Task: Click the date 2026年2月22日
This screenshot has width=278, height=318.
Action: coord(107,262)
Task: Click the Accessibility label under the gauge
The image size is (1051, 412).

★ ★ ★ ★ ★ ★ ★

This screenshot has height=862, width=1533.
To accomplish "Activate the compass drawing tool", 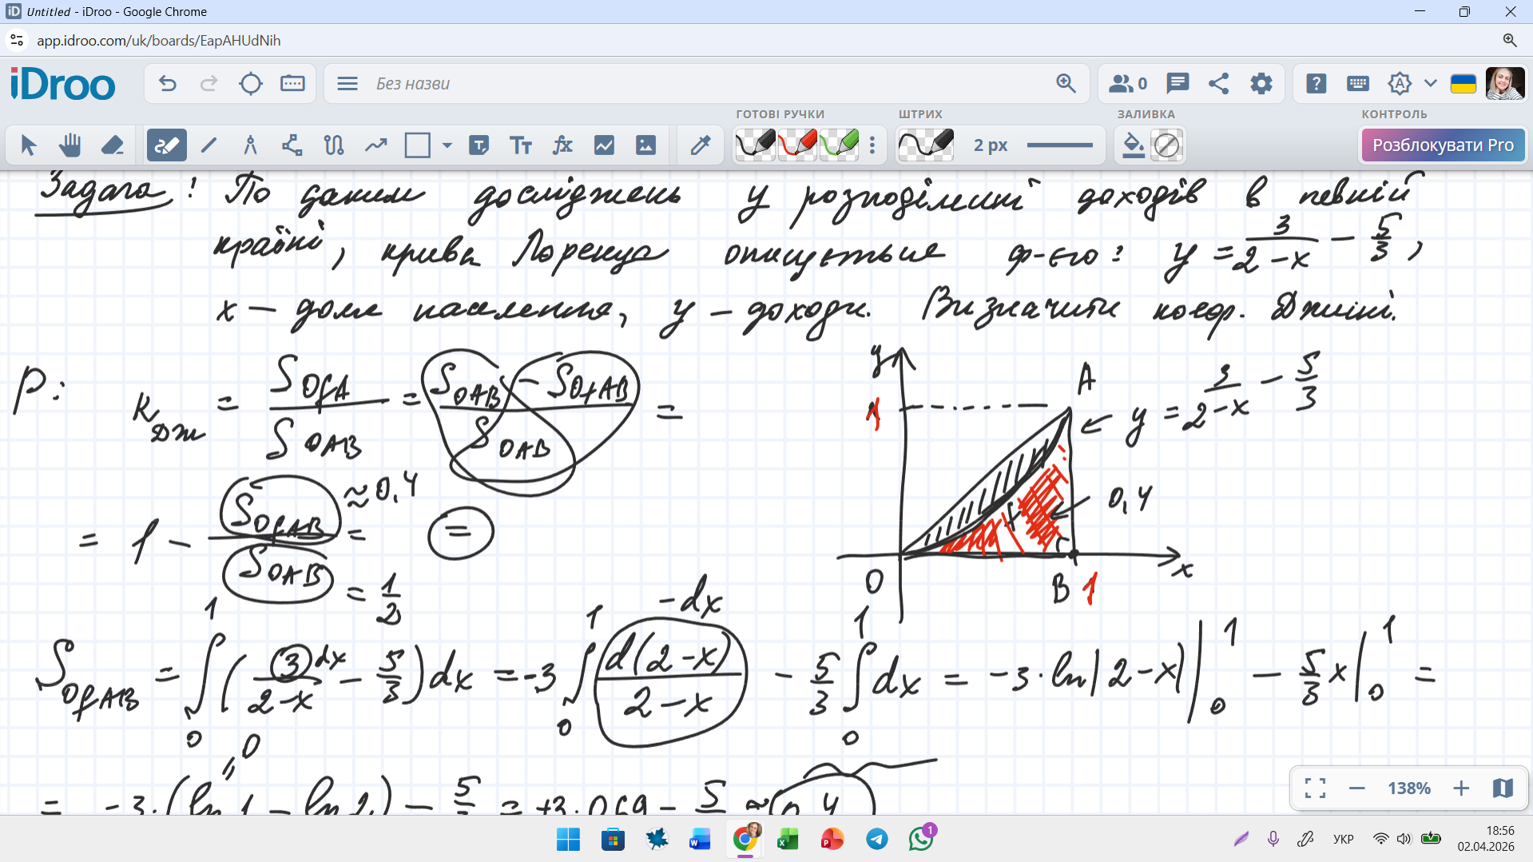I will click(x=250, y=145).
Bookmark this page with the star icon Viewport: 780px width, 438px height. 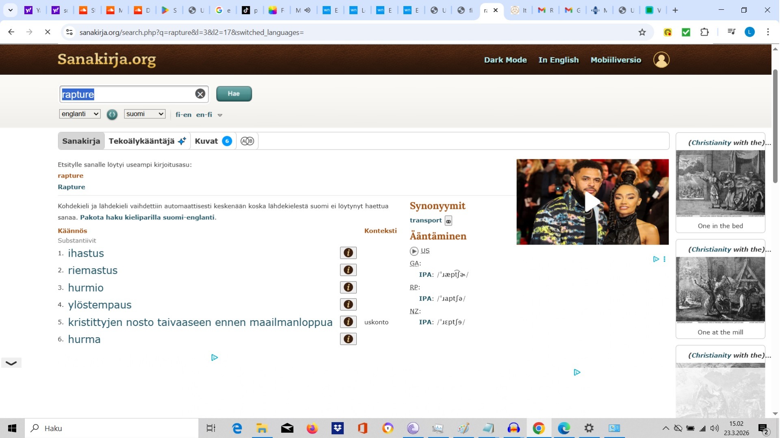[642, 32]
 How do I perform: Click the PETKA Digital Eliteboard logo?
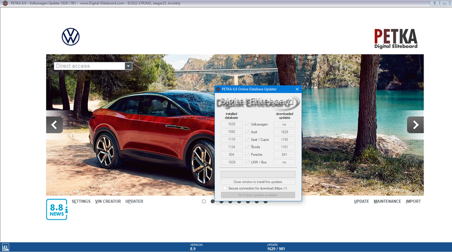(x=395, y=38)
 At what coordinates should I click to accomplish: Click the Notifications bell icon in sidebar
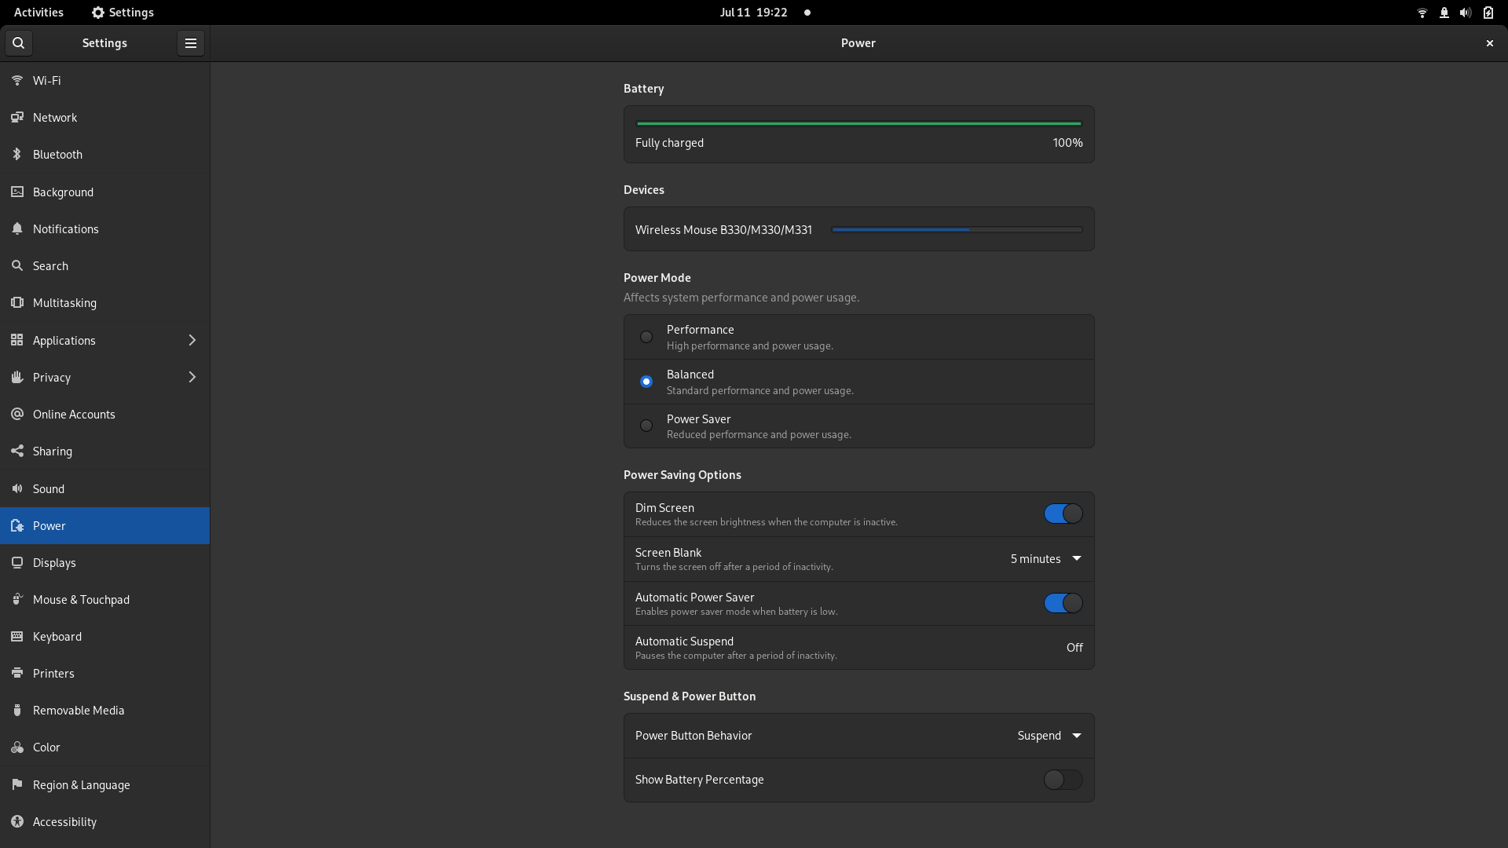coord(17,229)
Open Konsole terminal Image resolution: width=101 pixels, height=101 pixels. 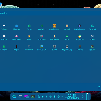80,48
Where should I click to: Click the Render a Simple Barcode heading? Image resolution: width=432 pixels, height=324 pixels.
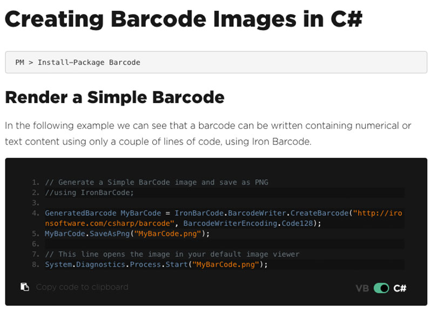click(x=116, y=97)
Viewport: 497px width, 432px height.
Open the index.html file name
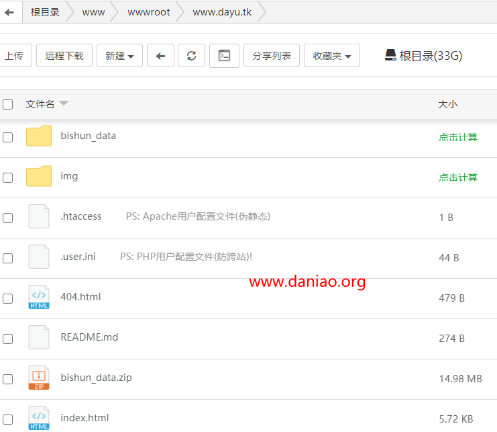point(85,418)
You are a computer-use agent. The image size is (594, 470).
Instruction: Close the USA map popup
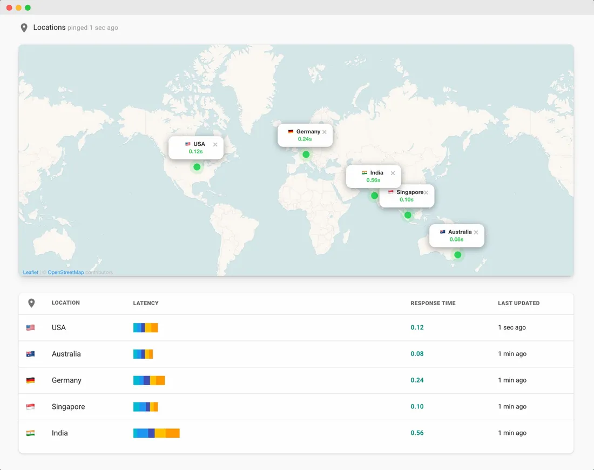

★ ★ ★ ★ ★ ★ ★

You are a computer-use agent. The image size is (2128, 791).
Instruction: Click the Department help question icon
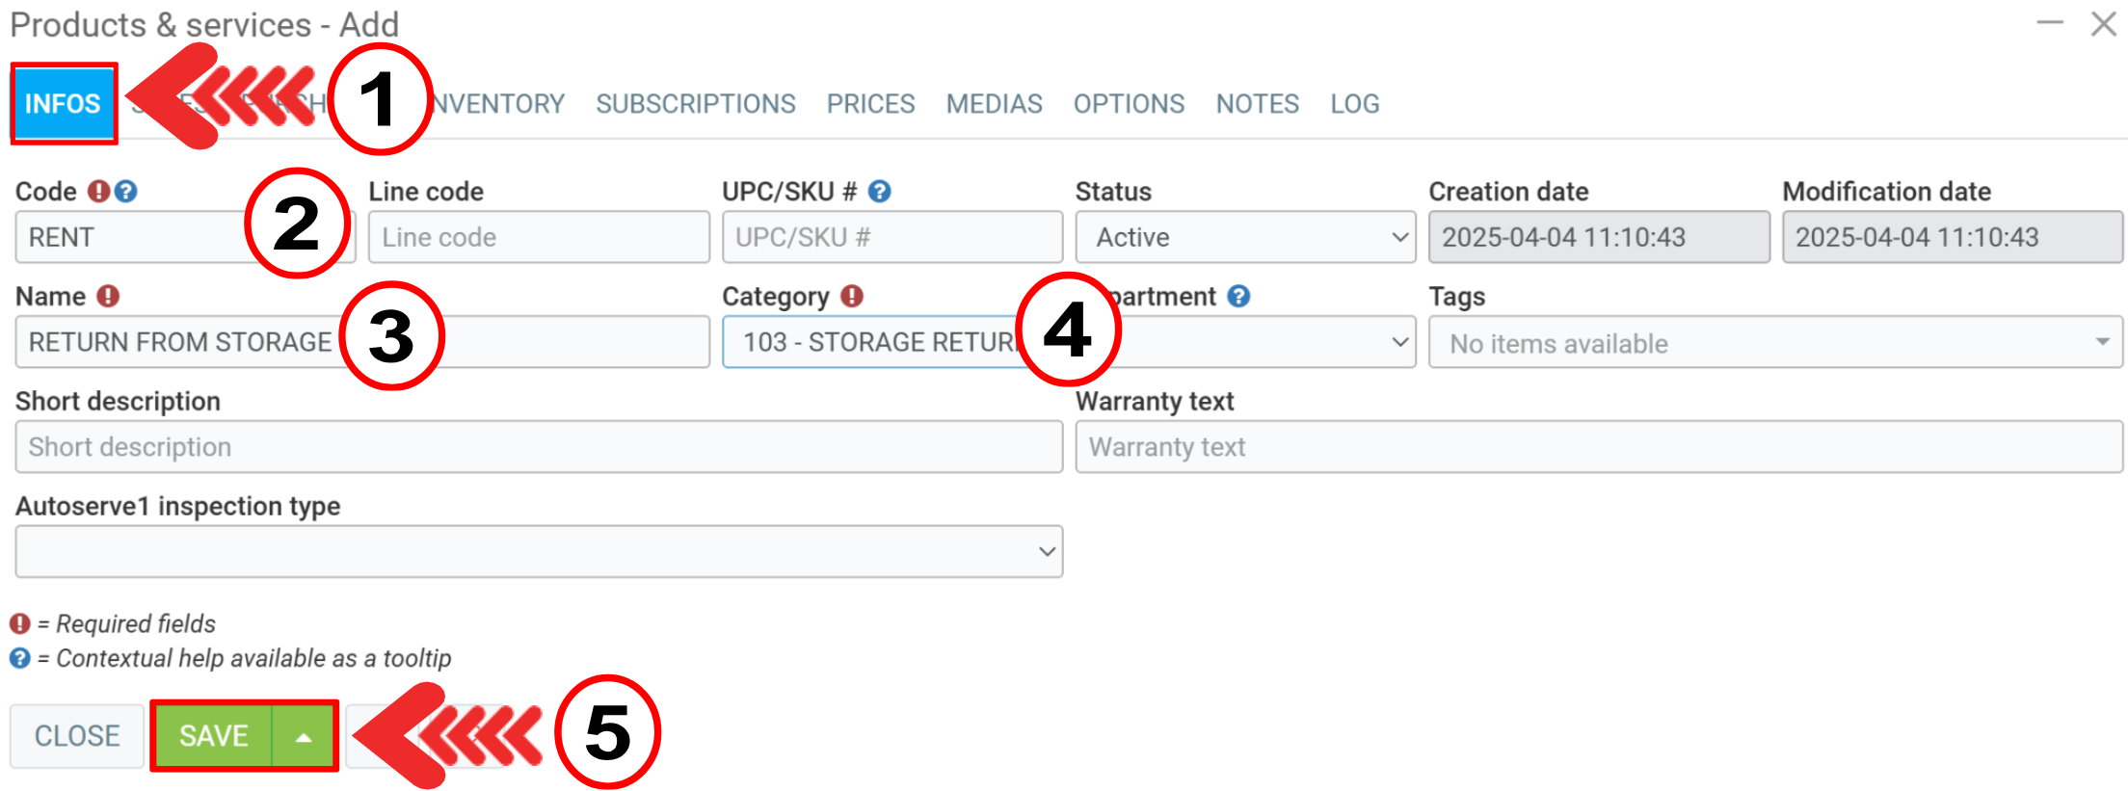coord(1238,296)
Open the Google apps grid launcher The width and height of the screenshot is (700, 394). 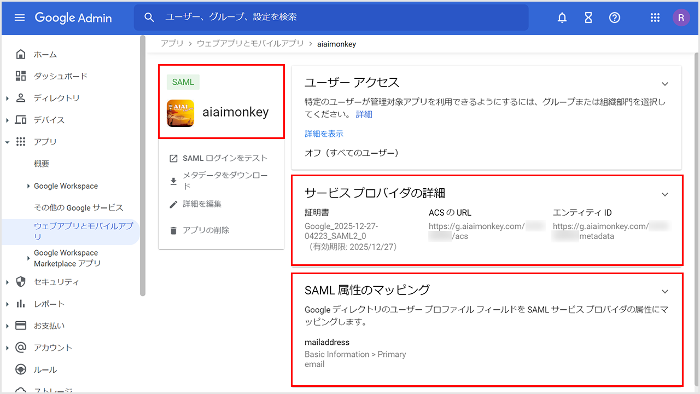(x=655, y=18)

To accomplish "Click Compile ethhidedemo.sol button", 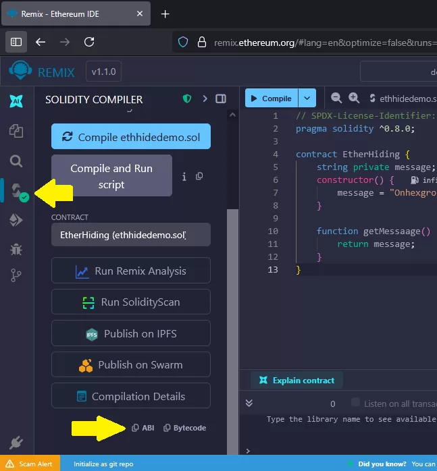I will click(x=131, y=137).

★ ★ ★ ★ ★ ★ ★

● Exercise goal:
Please rewrite the listing lines starting at the line that contains "Task: Click the Accessibility" and ending at the line that contains "The image size is (1051, 412)." as a JSON list of strings, one per line, leaving out blank lines.

● Solution to this task:
[
  "Task: Click the Accessibility label under the gauge",
  "The image size is (1051, 412)."
]